▸ Your task
The listing must be copied out in full and exactly; no images go with it.

▸ Dataset excerpts

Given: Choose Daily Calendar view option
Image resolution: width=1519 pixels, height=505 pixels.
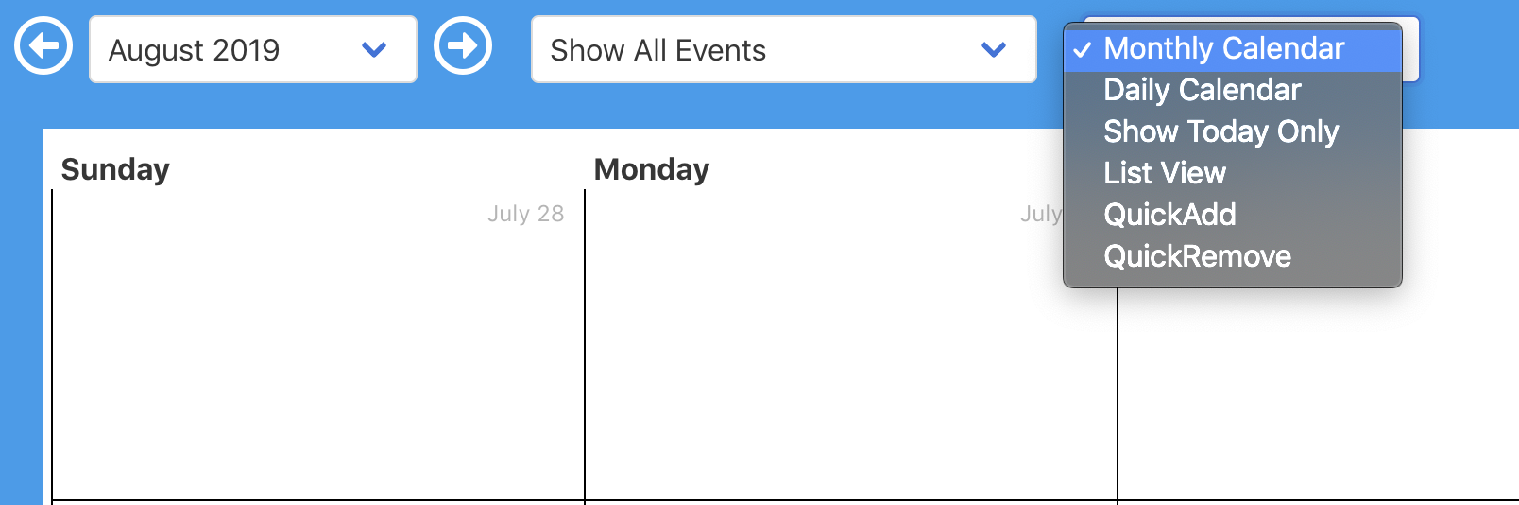Looking at the screenshot, I should [x=1202, y=90].
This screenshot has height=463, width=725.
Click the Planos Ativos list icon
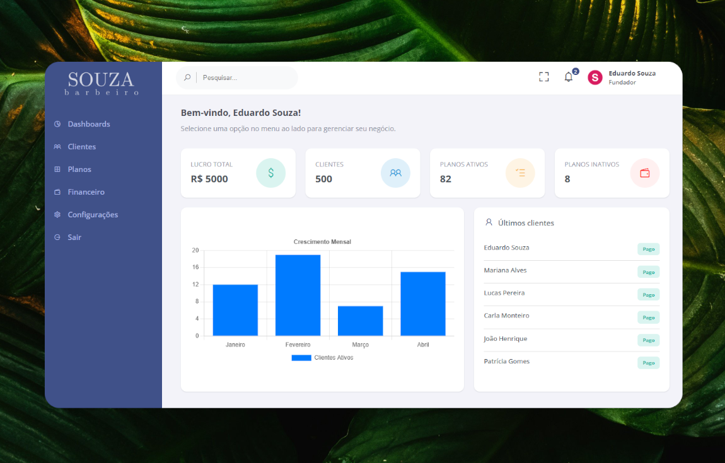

▸ Task solution
Given: Choose Daily Calendar view option
Image resolution: width=1519 pixels, height=505 pixels.
Looking at the screenshot, I should [x=1202, y=90].
This screenshot has height=463, width=725.
Click the Planos Ativos list icon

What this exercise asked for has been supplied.